When our spiritual narcissism entitled us only to be cast out from God’s presence forever, Jesus would be cast out so we would be brought in.
Then Jesus went through the towns and villages, teaching as he made his way to Jerusalem. Someone asked him, “Lord, are only a few people going to be saved?”
He said to them, “Make every effort to enter through the narrow door, because many, I tell you, will try to enter and will not be able to. Once the owner of the house gets up and closes the door, you will stand outside knocking and pleading, ‘Sir, open the door for us.’
“But he will answer, ‘I don’t know you or where you come from.’
“Then you will say, ‘We ate and drank with you, and you taught in our streets.’
“But he will reply, ‘I don’t know you or where you come from. Away from me, all you evildoers!’
“There will be weeping there, and gnashing of teeth, when you see Abraham, Isaac and Jacob and all the prophets in the kingdom of God, but you yourselves thrown out. People will come from east and west and north and south, and will take their places at the feast in the kingdom of God. Indeed there are those who are last who will be first, and first who will be last.”
The First Will Be Last; The Last Will Be First
Steve is the owner of an incredibly popular Italian restaurant—a restaurant so popular you need to make reservations in July to get a table in December. On the days when his restaurant is incredibly busy, you won’t find Steve hiding in the back office; you’ll find him busing tables, mopping floors, and filling in wherever help is needed. One night—when Steve was greeting customers at the door—a group of six women walked in and demanded to be seated. Steve asked for the name on their reservation. The leader of this group says, “Oh, we didn’t make a reservation—but it’s okay. The owner is a personal friend of mine—and he said he always has one or two tables open for special guests like me.” She clearly didn’t know the owner. And Steve didn’t know her, either. What he did know was that this woman was trying to get into his restaurant on her terms—not his. She was trying to illegitimately bypass her need for a reservation and get in however she wanted. She, by virtue of who she was, felt entitled to a seat.
We see that same attitude of entitlement in our story today. Some within Jesus’ audience felt entitled to God’s love because of how good a person they thought they were; others felt entitled to God’s heaven by virtue of their Jewish ancestry. But if it’s by virtue of who I am that gets me right with God, that inherently paves a broad highway to heaven. And so, with one sentence, Jesus demolishes that idea entirely. “Make every effort to enter through the narrow door.” That narrow door is Jesus.

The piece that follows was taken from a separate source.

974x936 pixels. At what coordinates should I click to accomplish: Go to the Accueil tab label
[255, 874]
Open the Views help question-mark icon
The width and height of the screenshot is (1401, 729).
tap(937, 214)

But entitlement seeks to engineer other doors into heaven. Entitlement points to our track record and says “See God? I’m such a good person, I deserve to go to heaven!” Entitlement points to our background or upbringing, and says, “Because I’m this kind of person, I deserve to be loved by God.” The Pharisees listening to Jesus certainly felt that way. They prided themselves on their Jewish lineage and they vigorous devotion to their man-made traditions. They didn’t feel they needed the kind of Savior Jesus came to be. So, you can imagine how offended they got when Jesus said they would stand outside the heavenly banquet pleading to be let in—while the outcasts of society—the foreigners, tax collectors, and prostitutes who clung to Christ in faith—were not only entering the kingdom of God ahead of the Pharisees but were given a seat “at the feast in the kingdom of God.”
How this world determines who’s first and last isn’t how it’s done in the kingdom of God. God’s economy of grace defies our economies of entitlement—and the world isn’t the only one scandalized by the upside-down nature of God’s kingdom: we are, too. “Why wouldn’t I be first?” we say. “I try to go to church and read my Bible regularly. I volunteer. I work hard. I try to be a good person. Shouldn’t that count for something? I mean, sure, sin is bad. But there are people around me who are much worse. Why wouldn’t God love me for who I am?” But if you and I try to appeal to entitlement and point to who we are as our confidence to stand before God, then God would be entitled to respond just like Steve did to that woman trying to get in his restaurant on her terms. “I don’t know you.”
But when our sins of spiritual narcissism entitled us only cast from God’s presence forever, Jesus stepped in. More accurately, Jesus would be cast out so we would be brought in. Jesus was headed to Jerusalem to endure hell on a cross. Not because he was ‘entitled’ to that kind of death—but because we were. His love would move him to be rejected by God so we would be accepted. Jesus endured what we were entitled to in order to win us what we weren’t. Because of Christ and Christ alone, you and I are forgiven before God and restored to him; we, in Christ, are made members of God’s family and have heaven as our home. Jesus would become last to put us first.
We can’t engineer other doorways into heaven. But we don’t have to. The only door is already wide open for the world! Through faith in Jesus alone—clothed with his righteousness, we will stand in joy beside him at the heavenly banquet! Rest assured that you have a seat at God’s table—because his blood has bought your seat. Your reservation is under the name of ‘Jesus’.
Prayer: Dear Jesus, thank you for becoming last to put us first. Thank you for becoming a servant to save us. Thank you for winning us a spot in your heaven and a seat at your table. In your name we pray. Amen.